◆ EXTRACTED TEXT

* START *

We construct a TSC that emulates $T$ steps of any RAM program and that has only $O(T \cdot \log^3 T \cdot \log \log T )$ gates. Contrast this with the reduction to Boolean circuits, where the best known approach scans all of memory on each access, incurring quadratic cost. Thus, while simple, TSCs have expressive power that closely approximates the RAM model.

We connect TSCs with Garbled Computation (GC). TSCs capture the power of garbling far better than Boolean Circuits, offering a significantly more expressive model of computation while leaving the per-gate cost of evaluation essentially unchanged.

* END *

◆ REQUEST 1
Please pull out every line of the listing below that contains the word "tool", matching its case exactly.

(Rows of pointing data)

* START *

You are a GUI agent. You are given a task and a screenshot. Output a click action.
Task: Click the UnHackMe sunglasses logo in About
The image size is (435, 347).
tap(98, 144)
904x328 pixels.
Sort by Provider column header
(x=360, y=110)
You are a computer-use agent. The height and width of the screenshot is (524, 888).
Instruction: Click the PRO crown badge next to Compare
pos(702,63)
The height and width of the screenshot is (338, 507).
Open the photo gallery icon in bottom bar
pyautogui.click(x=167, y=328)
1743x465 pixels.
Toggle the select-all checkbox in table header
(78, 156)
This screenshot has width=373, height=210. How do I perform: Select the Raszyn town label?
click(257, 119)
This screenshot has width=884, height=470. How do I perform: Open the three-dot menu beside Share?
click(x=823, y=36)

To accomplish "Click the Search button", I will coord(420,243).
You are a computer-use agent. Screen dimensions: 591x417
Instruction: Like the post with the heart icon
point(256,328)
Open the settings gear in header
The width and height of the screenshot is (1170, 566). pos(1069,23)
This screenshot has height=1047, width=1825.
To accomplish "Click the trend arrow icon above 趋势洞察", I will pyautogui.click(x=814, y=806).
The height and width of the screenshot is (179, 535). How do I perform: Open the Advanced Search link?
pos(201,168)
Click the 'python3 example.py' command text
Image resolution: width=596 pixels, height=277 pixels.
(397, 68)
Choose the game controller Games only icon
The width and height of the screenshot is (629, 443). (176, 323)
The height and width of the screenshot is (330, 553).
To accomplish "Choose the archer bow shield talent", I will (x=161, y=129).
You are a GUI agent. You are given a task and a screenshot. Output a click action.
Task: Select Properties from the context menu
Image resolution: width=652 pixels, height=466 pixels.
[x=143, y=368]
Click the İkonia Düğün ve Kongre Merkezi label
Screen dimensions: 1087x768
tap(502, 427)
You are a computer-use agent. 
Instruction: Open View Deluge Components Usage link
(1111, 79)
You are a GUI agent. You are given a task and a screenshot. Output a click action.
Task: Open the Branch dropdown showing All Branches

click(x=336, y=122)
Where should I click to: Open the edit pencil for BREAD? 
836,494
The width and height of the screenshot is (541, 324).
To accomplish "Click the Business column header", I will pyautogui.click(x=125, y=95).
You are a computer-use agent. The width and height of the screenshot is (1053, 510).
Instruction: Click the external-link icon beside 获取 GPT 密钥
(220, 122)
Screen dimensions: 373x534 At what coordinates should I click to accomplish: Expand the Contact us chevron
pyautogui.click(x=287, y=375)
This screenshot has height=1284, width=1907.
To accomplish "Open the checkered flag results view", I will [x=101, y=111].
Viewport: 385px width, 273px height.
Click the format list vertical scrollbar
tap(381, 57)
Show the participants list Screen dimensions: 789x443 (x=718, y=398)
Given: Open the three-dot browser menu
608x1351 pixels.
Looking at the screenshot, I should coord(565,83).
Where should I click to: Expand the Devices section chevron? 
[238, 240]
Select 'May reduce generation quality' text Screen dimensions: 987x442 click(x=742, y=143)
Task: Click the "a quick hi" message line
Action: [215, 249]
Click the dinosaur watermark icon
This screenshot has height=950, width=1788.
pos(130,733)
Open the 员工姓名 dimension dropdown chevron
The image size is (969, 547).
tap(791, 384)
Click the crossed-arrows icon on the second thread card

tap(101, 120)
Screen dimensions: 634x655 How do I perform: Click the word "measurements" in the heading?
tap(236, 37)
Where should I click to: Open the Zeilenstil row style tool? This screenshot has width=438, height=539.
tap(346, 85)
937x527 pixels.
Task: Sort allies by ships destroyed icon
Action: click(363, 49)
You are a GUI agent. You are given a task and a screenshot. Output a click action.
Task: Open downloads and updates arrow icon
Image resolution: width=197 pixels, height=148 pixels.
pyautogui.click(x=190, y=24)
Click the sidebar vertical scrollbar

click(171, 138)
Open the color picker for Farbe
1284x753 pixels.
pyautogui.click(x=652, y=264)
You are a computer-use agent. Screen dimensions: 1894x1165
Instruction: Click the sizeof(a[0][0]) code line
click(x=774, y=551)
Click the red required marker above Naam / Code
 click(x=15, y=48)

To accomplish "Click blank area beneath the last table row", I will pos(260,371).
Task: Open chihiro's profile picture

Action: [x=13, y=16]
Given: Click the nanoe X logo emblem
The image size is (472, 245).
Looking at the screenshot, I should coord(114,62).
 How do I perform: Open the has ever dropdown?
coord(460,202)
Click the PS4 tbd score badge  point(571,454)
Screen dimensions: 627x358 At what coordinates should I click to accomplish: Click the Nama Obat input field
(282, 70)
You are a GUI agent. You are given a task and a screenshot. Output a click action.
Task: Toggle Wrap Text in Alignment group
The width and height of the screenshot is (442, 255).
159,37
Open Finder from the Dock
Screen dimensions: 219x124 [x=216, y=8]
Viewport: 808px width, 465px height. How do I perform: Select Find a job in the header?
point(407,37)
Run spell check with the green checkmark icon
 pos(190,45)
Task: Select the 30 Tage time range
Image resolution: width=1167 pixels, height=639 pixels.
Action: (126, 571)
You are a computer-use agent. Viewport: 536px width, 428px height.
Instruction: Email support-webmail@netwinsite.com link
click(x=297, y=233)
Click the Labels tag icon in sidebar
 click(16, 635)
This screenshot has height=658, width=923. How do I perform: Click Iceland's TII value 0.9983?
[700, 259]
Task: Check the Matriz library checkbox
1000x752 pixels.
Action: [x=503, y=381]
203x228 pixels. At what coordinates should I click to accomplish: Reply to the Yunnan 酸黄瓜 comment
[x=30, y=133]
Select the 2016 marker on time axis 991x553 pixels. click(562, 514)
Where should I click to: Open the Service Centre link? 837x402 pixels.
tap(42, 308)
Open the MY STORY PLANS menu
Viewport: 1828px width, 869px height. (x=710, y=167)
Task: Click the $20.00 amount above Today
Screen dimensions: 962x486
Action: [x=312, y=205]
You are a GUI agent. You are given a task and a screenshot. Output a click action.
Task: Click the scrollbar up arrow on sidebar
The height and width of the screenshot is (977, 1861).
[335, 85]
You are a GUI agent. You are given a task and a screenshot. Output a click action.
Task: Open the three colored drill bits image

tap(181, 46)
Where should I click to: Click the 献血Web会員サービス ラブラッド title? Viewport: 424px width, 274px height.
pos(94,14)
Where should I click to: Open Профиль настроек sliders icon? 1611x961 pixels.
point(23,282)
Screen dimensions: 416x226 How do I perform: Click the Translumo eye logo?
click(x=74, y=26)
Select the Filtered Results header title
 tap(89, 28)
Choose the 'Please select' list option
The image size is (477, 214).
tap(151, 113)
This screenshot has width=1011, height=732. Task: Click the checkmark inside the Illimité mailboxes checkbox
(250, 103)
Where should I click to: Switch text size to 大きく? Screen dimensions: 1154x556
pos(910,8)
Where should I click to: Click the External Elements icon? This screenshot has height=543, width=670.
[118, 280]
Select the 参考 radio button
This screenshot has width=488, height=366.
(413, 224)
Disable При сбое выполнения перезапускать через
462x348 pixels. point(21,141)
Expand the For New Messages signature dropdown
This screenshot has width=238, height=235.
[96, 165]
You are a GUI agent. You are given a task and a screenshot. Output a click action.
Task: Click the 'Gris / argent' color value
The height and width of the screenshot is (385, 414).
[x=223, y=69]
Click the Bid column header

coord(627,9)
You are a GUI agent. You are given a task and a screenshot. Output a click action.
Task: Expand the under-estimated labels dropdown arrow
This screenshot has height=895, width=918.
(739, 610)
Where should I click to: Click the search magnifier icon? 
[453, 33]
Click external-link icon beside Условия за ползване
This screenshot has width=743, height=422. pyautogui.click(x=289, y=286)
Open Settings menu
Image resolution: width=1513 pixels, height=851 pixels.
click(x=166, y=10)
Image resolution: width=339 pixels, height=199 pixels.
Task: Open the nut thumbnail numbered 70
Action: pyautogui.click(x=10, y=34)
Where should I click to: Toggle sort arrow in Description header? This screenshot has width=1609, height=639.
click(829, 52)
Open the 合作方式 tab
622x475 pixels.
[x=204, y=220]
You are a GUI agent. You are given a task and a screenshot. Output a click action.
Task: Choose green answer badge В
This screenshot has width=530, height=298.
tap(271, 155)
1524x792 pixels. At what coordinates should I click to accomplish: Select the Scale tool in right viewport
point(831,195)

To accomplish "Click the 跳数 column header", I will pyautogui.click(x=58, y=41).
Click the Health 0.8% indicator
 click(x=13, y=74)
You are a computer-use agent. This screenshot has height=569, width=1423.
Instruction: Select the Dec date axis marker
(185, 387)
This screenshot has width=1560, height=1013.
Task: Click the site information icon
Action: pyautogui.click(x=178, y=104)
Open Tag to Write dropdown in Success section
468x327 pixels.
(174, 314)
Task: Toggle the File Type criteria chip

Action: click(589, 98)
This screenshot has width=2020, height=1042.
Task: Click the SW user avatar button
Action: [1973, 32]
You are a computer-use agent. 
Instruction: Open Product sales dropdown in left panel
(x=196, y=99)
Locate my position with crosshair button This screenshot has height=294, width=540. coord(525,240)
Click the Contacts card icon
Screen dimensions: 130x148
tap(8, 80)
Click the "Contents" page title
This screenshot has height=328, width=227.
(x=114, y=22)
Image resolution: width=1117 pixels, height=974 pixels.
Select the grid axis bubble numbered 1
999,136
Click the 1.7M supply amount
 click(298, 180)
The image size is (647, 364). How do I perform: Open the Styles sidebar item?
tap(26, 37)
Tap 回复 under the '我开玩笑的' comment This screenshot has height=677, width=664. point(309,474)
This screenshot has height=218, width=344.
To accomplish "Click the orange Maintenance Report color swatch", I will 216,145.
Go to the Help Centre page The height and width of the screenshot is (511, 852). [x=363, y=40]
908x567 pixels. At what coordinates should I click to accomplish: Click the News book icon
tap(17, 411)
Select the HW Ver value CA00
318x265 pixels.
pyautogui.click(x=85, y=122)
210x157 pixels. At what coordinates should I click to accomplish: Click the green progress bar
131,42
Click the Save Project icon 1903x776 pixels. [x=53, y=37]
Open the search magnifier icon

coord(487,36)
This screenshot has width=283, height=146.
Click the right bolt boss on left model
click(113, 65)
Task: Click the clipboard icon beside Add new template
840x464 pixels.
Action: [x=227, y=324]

* END *

◆ REQUEST 2
Repeat word for word the part of the passage on TSCs that opens with the words "We connect TSCs" and closes with "evaluation essentially unchanged.".

◆ WRITTEN ANSWER 1
Where should I click to: Open the Zeilenstil row style tool? This screenshot has width=438, height=539.
1524x792 pixels. At what coordinates should I click to accomplish: Select the Scale tool in right viewport

◆ WRITTEN ANSWER 2
We connect TSCs with Garbled Computation (GC). TSCs capture the power of garbling far better than Boolean Circuits, offering a significantly more expressive model of computation while leaving the per-gate cost of evaluation essentially unchanged.